By Order of the Board

LEE Yue Kong, Albert

Company Secretary

Hong Kong, 6th July, 2000

Head Office:

3/F Seapower Industrial Centre

177 Hoi Bun Road

Kwun Tong, Kowloon, Hong Kong

Notes:

  1. A member entitled to attend and vote at the above Meeting is entitled to appoint one or more proxies to attend and vote instead of him. A proxy need not be a member of the Company. In order to be valid, a form of proxy together with a power of attorney or other authority, if any, under which it is signed or a notarially certified copy of that power or authority, must be deposited with the Company Secretary at the Company's Head Office, 3/F., Seapower Industrial Centre, 177 Hoi Bun Road, Kwun Tong, Kowloon, Hong Kong not less than 48 hours before the time appointed for holding the Meeting or any adjournment thereof (as the case may be).

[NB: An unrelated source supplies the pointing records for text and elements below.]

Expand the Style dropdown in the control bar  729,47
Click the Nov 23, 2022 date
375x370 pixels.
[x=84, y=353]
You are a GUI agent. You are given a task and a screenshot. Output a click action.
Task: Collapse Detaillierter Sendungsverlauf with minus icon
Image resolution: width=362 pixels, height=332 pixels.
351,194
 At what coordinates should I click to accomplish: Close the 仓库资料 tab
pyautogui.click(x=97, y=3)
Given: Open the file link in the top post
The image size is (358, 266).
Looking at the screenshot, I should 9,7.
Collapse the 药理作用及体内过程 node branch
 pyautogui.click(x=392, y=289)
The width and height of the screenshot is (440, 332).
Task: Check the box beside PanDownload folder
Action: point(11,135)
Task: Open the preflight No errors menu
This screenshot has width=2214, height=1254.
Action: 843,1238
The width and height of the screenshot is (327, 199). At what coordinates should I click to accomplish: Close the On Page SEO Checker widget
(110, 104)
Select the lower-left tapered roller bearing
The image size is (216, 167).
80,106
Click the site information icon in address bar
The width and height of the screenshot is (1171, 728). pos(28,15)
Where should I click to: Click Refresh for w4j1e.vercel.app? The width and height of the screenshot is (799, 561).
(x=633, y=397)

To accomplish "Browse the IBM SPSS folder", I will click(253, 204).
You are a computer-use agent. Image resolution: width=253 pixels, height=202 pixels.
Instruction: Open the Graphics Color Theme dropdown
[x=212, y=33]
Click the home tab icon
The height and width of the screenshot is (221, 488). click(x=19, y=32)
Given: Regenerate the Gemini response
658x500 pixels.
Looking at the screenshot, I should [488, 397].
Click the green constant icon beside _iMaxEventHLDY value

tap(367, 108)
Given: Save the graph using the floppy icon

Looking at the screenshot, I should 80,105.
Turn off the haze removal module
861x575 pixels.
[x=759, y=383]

  2. The Register of Members of the Company will be closed from Friday, 1st September, 2000 to Thursday, 7th September, 2000 (both dates inclusive) during which period no transfers of shares will be effected. To rank for the proposed final dividend, all transfers, accompanied by the relevant share certificates, must be lodged with the Company's Hong Kong branch share registrars, Central Registration Hong Kong Limited at Suite 1712-1716, 17th Floor., Hopewell Centre, 183 Queen's Road East, Wanchai, Hong Kong for registration no later than 4:00p.m. on Tuesday, 31st August, 2000.

  3. In relation to Resolutions 1 and 3 referred to in paragraph 5 of this Notice, approval is being sought from the members for a general mandate to authorize the allotment and issue of shares under the Rules Governing the Listing of Securities on The Stock Exchange of Hong Kong Limited.

  4. In relation to Resolution 2 referred to in paragraph 5 of this Notice, approval is being sought from the members for a general mandate to repurchase shares in the Company. A circular containing an explanatory statement which sets out the terms and conditions upon which such power will be exercised will be sent to all shareholders of the Company together with the 2000 Annual Report.